Outre ce simple fait relatif au confort, avec plus de puissance le module électrique permettrait une baisse de consommation plus importante. La Mercedes C300 h, équipée comme telle, approche facilement les 1.800kg. Alors on comprend vite que 20kW de puissance électrique ça fait vite court. La C350 e, trois fois plus puissante, poussera sans doute plus longtemps et plus fort en électrique. Cependant la Mercedes C 300 h ne manque pas de puissance, déjà simplement par son moteur thermique de 204ch et 500Nm de couple. En plus, l’électrique aide lors des grosses accélérations, alors imaginez le résultat en mode « sport » aux feux rouges avec 750Nm combinés. Les pneus crient au secours. D’ailleurs ce sont des modèles hiver, oui en plein mois de juillet… Par conséquent l’avant décroche beaucoup trop vite. Mais de toute façon il est impossible de faire bouger l’arrière tellement l’électronique veille. On repassera pour juger du comportement dynamique de la voiture. On note tout de même que le poids se ressent, aussi bien dans les virages que sur les freinages.

Vraiment plus soif ? 

Reprenons notre train de sénateur et la file de voiture impatientes qui s’allonge dans nos rétros, mais pas de quoi se laisser faire, on veut voir si la Mercedes C300 h peut se transformer en chameau. Résultat après une vingtaine de kilomètres d’autoroute, une dizaine en campagne et une autre dizaine en ville : 4,5l/100km et de nombreux impatients qui collent au pare-chocs. Sur autoroute à 120km/h la consommation est de 5,0l/100km. C’est en ville que l’hybridation peut faire la différence. À condition d’adopter un style de conduite économique. Il n’empêche que les 4l/100km annoncés par Mercedes paraissent hors de portée dans la vie de tous les jours. Pas de quoi engloutir tout le lac de la Plate Taille pour autant.

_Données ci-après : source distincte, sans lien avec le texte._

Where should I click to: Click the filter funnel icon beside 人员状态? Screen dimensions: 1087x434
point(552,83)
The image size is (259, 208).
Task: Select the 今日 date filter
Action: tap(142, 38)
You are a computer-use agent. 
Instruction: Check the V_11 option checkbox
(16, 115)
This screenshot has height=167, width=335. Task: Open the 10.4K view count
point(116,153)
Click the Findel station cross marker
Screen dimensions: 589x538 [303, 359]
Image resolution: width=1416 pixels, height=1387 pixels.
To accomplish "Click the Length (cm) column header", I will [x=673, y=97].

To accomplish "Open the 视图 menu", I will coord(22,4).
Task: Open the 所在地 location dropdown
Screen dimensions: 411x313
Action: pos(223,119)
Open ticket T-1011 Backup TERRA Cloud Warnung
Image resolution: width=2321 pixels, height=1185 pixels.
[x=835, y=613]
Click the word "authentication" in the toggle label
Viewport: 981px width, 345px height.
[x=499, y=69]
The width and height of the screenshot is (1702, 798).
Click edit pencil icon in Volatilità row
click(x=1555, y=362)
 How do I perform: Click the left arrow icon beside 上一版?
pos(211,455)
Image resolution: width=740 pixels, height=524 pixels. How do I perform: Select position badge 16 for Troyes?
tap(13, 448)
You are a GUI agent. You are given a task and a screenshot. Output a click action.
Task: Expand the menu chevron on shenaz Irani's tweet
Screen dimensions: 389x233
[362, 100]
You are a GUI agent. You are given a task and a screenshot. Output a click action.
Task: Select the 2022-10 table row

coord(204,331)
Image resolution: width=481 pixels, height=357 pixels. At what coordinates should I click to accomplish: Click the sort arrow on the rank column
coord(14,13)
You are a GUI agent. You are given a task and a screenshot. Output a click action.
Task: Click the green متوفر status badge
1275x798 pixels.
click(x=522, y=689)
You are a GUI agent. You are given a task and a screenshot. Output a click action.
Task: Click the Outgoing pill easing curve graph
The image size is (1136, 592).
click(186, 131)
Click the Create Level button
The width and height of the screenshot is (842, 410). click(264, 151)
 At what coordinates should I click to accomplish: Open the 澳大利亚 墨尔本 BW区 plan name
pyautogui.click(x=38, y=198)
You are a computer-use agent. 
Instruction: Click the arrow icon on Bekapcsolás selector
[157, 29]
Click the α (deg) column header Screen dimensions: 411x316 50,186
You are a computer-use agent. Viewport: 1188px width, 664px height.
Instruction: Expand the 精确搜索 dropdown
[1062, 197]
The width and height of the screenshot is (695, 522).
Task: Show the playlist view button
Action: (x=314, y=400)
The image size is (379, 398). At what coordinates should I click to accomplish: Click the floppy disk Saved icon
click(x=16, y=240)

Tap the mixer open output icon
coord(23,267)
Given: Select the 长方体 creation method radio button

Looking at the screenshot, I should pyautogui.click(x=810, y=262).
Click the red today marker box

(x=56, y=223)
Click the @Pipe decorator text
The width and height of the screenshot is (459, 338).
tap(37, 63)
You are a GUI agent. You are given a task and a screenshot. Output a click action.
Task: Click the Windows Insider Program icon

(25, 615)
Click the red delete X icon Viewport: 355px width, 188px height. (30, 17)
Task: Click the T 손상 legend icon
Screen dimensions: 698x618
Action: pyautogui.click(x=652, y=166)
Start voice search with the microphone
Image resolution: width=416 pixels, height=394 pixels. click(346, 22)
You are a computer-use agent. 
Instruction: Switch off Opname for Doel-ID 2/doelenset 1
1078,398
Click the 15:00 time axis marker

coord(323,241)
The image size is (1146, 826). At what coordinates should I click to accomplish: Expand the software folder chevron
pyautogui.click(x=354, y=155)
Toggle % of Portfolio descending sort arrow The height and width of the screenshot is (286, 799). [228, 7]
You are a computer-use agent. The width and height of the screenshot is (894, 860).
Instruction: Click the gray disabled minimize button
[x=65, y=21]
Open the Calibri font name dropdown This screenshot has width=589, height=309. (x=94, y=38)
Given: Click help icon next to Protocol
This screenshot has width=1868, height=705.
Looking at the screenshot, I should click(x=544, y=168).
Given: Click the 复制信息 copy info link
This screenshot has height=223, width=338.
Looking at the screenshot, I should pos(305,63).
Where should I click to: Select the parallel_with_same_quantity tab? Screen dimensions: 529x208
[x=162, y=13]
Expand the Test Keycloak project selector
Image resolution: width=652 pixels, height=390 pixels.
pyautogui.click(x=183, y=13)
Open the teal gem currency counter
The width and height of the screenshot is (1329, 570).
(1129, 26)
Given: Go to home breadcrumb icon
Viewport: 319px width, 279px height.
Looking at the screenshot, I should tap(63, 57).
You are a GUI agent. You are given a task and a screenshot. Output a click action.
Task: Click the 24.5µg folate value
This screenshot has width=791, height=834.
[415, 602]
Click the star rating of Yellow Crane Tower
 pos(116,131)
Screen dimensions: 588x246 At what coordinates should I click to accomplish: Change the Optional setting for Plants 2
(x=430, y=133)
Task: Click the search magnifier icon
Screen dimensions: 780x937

Est-ce que la Mercedes C 300 h a encore une véritable raison d’être depuis que la C 350 e est sortie en janvier dernier ? C’est la question qu’on se pose, car la dernière arrivée dispose d’une technologie électrique plus puissante et plus évoluée techniquement. Mais son moteur est un essence, et certains clients préféreraient sans doute, par habitude, continuer à rouler au diesel avec la C 300 h. Encore que, avec le récent « tax shift » …

Et si … 

… la Mercedes C300 h c’était pour rouler en hybride facilement, sans trop gagner grâce à l’électrique, mais sans devoir s’adapter aux bornes de recharges encore peu répandues.